§ GIVEN TEXT:
☆ ☆ ☆ ☆ ☆ ☆ ☆

One variety of direct indexing is to exclude the so-called sin stocks: in weapons, tobacco and gaming industries. Another shuns fossil fuel stocks, the paper explains. Then there are portfolios constructed according to companies’ carbon intensity, which goes beyond merely snubbing fossil fuel producers. These focus on greenhouse gas outputs from all companies; a steel maker would have larger carbon emissions than a semiconductor outfit, for example.

 

The firm also measures the performance of four different types of funds that weigh companies by 1) market cap (much like the S&P 500 and other such legacy indexes do); 2) fundamentals (such as value, quality and so forth, an approach Research Affiliates helped pioneer); 3) cheap stocks (value); and 4) even cheaper ones (deep value).

 

On that scale, deep value has the highest carbon intensity (37.1% of the portfolio is composed of high emitters), trailed by value (30.1%), fundamentals (22.2%) and market cap (15.3%).

 

Excluding sin stocks doesn’t change portfolio carbon scores much, as weapons makers and the like are a small minority of the investing universe.

☆ ☆ ☆ ☆ ☆ ☆ ☆

§ TASKS TO CARRY OUT:
1. Name every type of fund whose performance the firm measures in the passage on direct indexing.
2. Repeat the passage on direct indexing from "The firm also" up to and including "ones (deep value).".
3. Pick up the passage on direct indexing after its final sentence and keep writing.

☆ ☆ ☆ ☆ ☆ ☆ ☆

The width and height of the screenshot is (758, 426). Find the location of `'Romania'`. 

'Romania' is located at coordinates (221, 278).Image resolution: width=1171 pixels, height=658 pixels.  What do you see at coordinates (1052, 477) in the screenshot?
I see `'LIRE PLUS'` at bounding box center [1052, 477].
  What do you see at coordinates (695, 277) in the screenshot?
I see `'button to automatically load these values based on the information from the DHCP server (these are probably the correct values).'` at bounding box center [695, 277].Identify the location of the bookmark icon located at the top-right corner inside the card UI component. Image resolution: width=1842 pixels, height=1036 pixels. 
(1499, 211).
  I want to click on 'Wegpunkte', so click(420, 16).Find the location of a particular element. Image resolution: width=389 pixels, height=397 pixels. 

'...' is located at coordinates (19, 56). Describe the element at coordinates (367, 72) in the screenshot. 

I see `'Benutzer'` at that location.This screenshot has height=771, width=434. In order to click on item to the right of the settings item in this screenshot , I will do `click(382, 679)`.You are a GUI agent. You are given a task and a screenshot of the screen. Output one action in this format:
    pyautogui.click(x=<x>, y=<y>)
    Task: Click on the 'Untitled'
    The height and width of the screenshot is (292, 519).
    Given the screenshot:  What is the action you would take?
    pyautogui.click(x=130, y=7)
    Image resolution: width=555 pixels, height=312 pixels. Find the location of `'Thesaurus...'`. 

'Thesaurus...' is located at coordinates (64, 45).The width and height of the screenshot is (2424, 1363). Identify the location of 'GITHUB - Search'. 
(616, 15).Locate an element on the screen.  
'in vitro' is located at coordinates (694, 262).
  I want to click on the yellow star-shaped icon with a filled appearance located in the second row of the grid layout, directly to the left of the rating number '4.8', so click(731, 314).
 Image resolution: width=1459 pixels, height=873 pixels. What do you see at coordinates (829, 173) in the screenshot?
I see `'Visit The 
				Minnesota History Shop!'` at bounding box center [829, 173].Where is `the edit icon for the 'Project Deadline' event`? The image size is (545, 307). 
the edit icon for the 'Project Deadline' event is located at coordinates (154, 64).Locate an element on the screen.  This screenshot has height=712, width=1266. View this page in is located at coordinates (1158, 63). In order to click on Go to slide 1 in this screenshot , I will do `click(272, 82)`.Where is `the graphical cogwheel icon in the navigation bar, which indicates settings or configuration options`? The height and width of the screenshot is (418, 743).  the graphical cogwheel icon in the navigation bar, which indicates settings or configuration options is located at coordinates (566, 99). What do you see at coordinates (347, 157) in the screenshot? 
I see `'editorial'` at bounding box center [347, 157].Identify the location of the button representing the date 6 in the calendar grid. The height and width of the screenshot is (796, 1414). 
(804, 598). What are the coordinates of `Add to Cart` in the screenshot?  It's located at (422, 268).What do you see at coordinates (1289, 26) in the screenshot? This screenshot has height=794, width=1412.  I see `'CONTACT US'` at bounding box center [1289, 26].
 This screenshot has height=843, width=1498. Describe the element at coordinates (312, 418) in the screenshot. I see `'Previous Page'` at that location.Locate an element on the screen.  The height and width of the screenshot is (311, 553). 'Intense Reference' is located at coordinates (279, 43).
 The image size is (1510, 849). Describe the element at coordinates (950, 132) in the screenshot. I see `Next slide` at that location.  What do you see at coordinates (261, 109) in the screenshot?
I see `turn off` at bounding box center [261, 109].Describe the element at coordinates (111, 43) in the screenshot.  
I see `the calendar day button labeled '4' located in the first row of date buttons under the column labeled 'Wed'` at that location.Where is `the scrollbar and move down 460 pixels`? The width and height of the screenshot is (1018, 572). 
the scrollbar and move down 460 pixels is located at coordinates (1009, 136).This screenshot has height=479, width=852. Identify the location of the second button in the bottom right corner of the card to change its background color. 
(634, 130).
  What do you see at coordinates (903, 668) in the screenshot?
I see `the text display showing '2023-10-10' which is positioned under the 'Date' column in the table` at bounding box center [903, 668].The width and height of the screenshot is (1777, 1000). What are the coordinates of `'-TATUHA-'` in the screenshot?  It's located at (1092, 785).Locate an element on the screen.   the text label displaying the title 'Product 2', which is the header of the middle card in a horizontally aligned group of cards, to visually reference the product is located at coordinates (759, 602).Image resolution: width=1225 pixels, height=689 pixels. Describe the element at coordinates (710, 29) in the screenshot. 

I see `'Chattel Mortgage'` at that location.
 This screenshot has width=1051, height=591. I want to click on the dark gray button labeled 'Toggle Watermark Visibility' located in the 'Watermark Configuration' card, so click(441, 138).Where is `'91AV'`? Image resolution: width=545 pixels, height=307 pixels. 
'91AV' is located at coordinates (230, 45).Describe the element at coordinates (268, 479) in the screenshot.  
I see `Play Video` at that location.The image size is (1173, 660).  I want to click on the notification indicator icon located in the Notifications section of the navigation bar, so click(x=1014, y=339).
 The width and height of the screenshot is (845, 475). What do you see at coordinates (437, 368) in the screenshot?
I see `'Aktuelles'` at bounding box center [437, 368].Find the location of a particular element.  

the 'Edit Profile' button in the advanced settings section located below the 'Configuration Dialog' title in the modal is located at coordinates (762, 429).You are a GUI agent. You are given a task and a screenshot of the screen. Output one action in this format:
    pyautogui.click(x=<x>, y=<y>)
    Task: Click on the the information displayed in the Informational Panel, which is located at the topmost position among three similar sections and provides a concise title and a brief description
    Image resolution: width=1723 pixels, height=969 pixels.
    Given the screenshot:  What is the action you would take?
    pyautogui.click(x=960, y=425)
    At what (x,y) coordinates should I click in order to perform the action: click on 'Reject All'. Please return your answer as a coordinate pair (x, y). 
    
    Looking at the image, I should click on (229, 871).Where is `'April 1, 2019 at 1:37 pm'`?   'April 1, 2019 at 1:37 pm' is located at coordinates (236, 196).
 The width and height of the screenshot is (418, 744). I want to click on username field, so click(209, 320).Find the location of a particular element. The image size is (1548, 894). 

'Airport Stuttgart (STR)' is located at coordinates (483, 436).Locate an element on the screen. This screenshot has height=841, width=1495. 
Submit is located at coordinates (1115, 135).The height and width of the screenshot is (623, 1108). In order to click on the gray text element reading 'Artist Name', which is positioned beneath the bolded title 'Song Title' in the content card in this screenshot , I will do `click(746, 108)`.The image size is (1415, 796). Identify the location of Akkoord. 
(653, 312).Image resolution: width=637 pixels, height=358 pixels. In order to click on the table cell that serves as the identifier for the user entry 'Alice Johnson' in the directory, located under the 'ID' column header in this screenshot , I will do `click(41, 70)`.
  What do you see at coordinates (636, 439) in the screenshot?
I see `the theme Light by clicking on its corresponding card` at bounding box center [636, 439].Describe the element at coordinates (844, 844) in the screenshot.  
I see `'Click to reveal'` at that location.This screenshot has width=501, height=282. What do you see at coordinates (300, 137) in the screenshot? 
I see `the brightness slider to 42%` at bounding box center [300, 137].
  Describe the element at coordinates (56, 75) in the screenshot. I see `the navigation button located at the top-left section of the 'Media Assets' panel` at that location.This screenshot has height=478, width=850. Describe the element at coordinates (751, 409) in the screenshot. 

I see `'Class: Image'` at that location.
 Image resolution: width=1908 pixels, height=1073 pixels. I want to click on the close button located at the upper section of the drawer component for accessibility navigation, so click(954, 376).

☆ ☆ ☆ ☆ ☆ ☆ ☆

§ TASK ANSWERS:
1.
- Market cap
- Fundamentals
- Value (cheap stocks)
- Deep value (even cheaper stocks)

2.
The firm also measures the performance of four different types of funds that weigh companies by 1) market cap (much like the S&P 500 and other such legacy indexes do); 2) fundamentals (such as value, quality and so forth, an approach Research Affiliates helped pioneer); 3) cheap stocks (value); and 4) even cheaper ones (deep value).

3.
 

Overall tracking error, measuring how much the new portfolio differs from the underlying index, is greatest for the value and deep value ones (7.06% and 9.67%, respectively). The fundamentals have a 3.76% tracking error. The cap-weighted one, which mirrors the indexes, has 0%, of course.

The customization tends to create more concentrated, hence less diversified, collections of stocks. Carbon intensity portfolios are the most concentrated.

The report concludes that “investors need to understand the portfolio characteristics, expected risk, and expected returns of the strategies they are considering. Direct indexing is no exception.”